Diagnosticado com LER/DORT, ele era chamado de “lerdinho” e alvo de músicas e brincadeiras com a expressão “devagar, devagarinho”, situação confirmada por testemunhas.
Para o TST, a repetição das ofensas e seus efeitos sobre a dignidade e a saúde psicológica do trabalhador justificaram o aumento da reparação.
A Terceira Turma do Tribunal Superior do Trabalho aumentou de R$ 10 mil para R$ 20 mil a indenização a ser paga pelo Banco Mercantil do Brasil a um empregado que era alvo frequente de apelidos ofensivos relacionados à sua condição de saúde. Para o colegiado, o valor fixado na instância anterior era desproporcional ao dano psicológico causado ao trabalhador, portador de LER/DORT que afetava o seu desempenho.
Apelidos eram usados por todos na agência
O bancário foi contratado em 1989 e, em 1998, foi diagnosticado com a doença, relacionada aos movimentos repetitivos que realizava no trabalho. Quando o banco reduziu o quadro de sua agência, ele teve de realizar outros serviços e, devido à sua condição e à dificuldade de realizar as novas tarefas, foi apelidado de “lerdinho”, e os colegas cantavam música com “devagar, devagarinho” para se referir a ele. Segundo ele, todos se referiam a ele dessa forma na agência.
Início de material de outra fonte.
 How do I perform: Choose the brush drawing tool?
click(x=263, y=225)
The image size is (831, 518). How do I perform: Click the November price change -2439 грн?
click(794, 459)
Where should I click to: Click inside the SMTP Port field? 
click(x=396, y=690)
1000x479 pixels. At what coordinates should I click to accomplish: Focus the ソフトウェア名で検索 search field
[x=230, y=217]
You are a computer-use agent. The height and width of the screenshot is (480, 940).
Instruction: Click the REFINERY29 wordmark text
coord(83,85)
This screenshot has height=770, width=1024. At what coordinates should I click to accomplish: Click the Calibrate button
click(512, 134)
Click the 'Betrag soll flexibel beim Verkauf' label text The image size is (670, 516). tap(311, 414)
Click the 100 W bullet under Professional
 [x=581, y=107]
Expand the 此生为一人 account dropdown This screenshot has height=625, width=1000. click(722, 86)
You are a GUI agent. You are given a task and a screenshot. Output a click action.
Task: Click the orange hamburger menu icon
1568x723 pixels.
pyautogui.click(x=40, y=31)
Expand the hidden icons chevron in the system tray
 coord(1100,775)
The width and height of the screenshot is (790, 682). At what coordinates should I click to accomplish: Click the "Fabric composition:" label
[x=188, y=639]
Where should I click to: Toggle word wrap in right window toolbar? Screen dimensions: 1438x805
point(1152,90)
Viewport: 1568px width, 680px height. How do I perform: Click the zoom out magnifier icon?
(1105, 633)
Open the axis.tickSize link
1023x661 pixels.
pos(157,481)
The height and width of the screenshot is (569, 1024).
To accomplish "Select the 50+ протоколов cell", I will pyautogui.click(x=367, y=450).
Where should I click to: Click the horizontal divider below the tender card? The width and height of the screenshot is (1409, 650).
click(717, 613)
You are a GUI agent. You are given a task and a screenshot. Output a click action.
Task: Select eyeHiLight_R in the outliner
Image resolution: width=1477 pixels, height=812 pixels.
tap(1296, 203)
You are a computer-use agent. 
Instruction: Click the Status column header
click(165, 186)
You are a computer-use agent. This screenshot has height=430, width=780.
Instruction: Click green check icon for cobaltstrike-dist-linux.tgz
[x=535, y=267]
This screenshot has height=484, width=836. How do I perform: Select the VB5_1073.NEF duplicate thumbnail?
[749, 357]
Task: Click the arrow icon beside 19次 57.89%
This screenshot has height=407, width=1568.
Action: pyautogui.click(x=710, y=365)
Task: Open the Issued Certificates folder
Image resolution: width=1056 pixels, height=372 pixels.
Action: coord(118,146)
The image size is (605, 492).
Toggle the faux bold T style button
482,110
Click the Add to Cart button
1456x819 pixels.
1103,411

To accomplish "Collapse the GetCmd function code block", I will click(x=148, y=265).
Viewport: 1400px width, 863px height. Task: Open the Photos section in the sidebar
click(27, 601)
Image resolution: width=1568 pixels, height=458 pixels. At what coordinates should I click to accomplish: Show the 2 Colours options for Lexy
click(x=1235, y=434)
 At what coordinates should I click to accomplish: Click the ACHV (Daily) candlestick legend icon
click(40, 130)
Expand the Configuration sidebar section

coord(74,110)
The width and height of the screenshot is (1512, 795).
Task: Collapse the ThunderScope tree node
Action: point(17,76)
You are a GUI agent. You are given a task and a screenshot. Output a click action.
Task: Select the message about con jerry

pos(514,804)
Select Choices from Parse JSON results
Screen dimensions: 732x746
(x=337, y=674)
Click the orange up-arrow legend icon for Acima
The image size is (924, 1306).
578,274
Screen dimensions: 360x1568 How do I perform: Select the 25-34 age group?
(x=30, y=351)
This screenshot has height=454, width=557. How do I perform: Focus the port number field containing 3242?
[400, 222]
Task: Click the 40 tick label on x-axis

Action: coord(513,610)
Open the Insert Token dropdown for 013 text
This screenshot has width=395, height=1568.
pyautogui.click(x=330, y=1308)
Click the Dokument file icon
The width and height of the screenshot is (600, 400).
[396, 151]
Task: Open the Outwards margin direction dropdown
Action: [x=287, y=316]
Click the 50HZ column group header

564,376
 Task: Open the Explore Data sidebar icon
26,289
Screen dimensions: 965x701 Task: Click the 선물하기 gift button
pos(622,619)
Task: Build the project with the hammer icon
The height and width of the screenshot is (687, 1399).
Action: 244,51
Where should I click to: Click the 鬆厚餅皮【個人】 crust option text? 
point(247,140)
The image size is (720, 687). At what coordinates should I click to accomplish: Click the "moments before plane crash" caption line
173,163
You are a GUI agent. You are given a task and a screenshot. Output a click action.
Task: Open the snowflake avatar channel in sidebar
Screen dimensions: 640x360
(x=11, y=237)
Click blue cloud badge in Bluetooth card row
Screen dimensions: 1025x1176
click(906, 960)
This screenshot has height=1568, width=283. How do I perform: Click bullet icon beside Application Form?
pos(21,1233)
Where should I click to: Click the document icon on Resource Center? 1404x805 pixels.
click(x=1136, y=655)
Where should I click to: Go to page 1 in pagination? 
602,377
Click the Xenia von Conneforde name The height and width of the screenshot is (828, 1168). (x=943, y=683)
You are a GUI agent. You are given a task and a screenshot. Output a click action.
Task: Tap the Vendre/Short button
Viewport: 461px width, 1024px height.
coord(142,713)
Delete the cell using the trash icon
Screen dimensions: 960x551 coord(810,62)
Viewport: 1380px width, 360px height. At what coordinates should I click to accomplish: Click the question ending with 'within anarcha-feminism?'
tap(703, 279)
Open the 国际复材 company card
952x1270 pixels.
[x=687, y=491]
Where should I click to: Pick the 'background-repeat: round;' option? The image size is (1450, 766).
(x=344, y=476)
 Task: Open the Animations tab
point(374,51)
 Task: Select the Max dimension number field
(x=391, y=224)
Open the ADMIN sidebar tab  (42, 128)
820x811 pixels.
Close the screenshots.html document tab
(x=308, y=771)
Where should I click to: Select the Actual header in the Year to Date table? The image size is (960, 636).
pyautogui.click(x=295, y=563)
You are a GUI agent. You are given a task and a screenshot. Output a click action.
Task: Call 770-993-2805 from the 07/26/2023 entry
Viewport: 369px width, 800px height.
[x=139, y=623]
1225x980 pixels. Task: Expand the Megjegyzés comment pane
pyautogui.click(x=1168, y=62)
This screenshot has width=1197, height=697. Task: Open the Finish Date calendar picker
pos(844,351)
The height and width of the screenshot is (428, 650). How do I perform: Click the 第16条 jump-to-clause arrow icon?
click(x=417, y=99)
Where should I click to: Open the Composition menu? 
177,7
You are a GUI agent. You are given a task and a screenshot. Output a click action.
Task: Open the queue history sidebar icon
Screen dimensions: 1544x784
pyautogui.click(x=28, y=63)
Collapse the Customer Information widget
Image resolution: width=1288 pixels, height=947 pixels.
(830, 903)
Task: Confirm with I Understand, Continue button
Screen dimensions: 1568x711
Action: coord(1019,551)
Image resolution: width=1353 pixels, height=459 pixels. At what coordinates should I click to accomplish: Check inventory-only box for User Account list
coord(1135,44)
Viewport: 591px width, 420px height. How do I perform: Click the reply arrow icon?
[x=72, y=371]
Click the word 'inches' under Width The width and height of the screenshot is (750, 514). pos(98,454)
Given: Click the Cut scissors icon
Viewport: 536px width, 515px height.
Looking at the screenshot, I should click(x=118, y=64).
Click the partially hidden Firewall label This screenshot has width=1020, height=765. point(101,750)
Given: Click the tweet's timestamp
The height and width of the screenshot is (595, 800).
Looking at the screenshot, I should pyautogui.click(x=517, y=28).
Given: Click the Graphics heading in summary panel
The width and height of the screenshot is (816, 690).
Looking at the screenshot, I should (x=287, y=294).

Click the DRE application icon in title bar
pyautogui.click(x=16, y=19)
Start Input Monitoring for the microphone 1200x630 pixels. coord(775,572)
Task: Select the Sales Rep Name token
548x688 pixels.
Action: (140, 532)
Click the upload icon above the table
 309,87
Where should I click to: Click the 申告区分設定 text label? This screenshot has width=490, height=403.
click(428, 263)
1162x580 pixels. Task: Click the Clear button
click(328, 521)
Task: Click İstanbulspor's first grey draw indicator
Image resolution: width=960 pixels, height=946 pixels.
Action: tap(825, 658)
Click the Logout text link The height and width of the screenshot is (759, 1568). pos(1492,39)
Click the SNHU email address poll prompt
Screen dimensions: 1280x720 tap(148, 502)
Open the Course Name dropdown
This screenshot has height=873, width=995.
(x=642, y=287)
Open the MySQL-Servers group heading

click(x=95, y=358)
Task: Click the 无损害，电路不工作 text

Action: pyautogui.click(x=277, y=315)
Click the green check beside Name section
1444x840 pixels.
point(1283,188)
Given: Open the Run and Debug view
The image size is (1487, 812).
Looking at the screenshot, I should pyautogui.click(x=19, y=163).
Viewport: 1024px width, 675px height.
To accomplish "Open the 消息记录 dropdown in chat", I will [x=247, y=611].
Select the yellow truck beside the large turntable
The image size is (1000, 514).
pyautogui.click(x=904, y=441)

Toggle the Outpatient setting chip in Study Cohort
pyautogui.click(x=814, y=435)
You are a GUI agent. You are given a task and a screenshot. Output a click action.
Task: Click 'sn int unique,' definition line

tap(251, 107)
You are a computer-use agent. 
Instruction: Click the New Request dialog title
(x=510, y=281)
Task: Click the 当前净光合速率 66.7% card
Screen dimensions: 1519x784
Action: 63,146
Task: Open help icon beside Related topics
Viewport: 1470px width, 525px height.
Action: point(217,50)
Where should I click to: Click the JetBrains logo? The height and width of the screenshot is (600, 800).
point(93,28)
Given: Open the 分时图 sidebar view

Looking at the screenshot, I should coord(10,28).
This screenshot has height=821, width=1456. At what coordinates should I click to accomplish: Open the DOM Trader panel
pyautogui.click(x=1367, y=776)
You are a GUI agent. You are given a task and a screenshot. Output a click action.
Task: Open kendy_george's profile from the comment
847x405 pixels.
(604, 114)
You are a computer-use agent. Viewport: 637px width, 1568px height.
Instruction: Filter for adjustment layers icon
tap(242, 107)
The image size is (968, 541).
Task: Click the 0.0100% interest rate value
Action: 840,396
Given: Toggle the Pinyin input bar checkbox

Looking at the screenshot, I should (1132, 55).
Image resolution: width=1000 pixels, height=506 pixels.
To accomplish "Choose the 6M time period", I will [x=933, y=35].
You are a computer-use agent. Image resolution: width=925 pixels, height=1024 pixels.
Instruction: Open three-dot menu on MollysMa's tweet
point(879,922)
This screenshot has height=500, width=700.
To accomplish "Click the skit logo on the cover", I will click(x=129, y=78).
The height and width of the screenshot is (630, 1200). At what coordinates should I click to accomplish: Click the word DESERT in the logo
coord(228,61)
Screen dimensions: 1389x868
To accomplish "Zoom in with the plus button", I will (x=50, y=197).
Testemunhas confirmaram “brincadeiras”
O banco, em sua defesa, negou as “brincadeiras” e sustentou que o empregado nunca havia reclamado delas com o gestor ou outro superior. “Se as brincadeiras ocorreram, foi entre eles”, afirmou o preposto.
Contudo, testemunhas confirmaram que essas manifestações eram constantes e que nunca haviam presenciado os superiores chamando a atenção dos empregados. Uma das empregadas chegou a dizer que “ele não tinha LER, mas lerdeza”.
O juízo de primeiro grau deferiu indenização de R$ 10 mil, e o Tribunal Regional do Trabalho da 1ª Região (RJ) confirmou a sentença. Segundo o TRT, a conduta dos colegas e a omissão da empresa causaram danos ao trabalhador, violando seu direito de personalidade. O trabalhador recorreu então ao TST buscando aumentar o valor da reparação.
Ofensas atingiram dignidade e saúde psicológica do trabalhador
Para o ministro Alberto Balazeiro, relator do recurso, destacou que as empresas têm obrigação de proporcionar um ambiente de trabalho seguro e agradável, conforme estabelecido na CLT e em normas internacionais, como as Convenções 155 e 187 da Organização Internacional do Trabalho (OIT).
No caso, o TRT reconheceu que o bancário era alvo de ofensas repetidas relacionadas à sua condição de saúde e que a empresa não conseguiu minimizar o dano psicológico causado a ele. Com isso, considerou que o valor fixado nas instâncias anteriores não foi suficiente diante da gravidade e da duração das ofensas e de seus efeitos sobre a dignidade e a saúde psicológica do trabalhador. Por isso, propôs aumentá-lo para R$ 20 mil, a fim, também, de evitar que situações como essa se repitam.